A lot of those memos contained jokes and gags that were surely not meant to be canon any more that a rubber duck on the 1701-D.
It's a cinch that nobody involved with producing
Star Trek back then ever thought or spoke the word "canon" at all, unless they were having a discussion about Bible study or the music of Pachelbel. That's a term that didn't become significant in Trekdom until Roddenberry's infamous TNG-era memo in which he tried to lay down the law about what did and didn't count as "true" Trek in his vision. It was only after that memo that fans began to develop this unhealthy obsession with arguing over what was "real" and "unreal" in this totally imaginary universe.
True. It probably never occurred to any of them that prequel stories would have been written. With the exception of the filmed series, the
Star Trek universe consisted of the Gold Key comics and the novelizations by James Blish.
Only until 1989 did we get the Harve Bennett and David Loughery script for
Star Trek: The First Adventure that they first start thinking about a prequel.

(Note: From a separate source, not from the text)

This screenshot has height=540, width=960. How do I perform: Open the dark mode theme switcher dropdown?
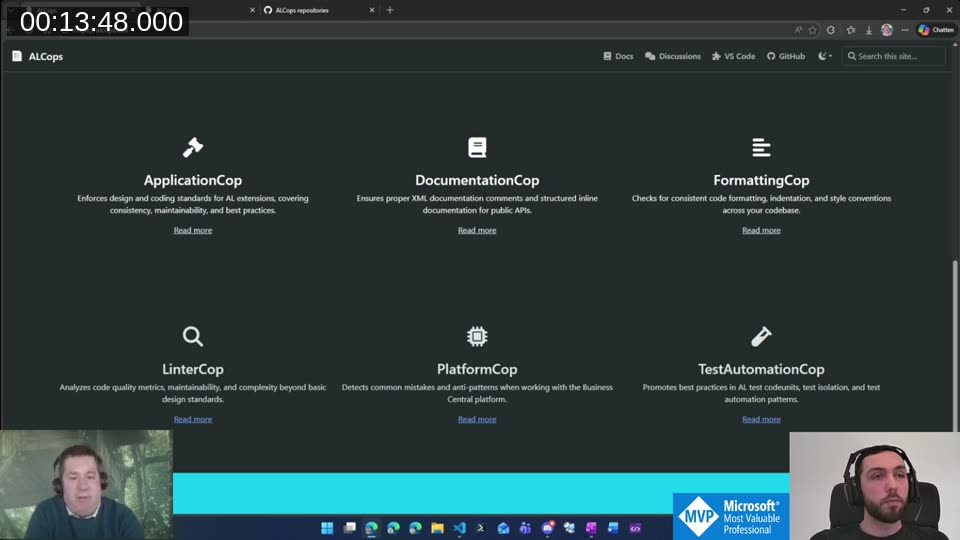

It probably also never occured to them that
Star Trek would have an active fanzine and fan fiction community or that some of these materials would be professionally published and rival the inventiveness or quality of licensee products.
Now we have the
Star Fleet Technical Manual and the Star Fleet Battles universe, the FASA RPG,
Star Trek Spaceflight Chronology and
Mr. Scott's Guide to the Enterprise universe, the Mastercom Data Center/
Federation Reference Series universe, the Last Unicorn Games/Decipher RPG universe, Bantam continuation novels, Pocket Book continuation novels, and comic books in addition to 11 movies and 6 television series.
Or multiple cuts of the films or a remastering of the original series with new special effects.
Or the excellent fan films
Star Trek: The New Voyages/ Phase II or
Starship Exeter.
Or the excellent web-based
Star Fleet Museum.
The expanded universe stuff is often dismissed as non-canon or depricated as "fan wank", but many of these materials made entertaining and valuable contributions to the
Star Trek mythos over the past 40 plus years.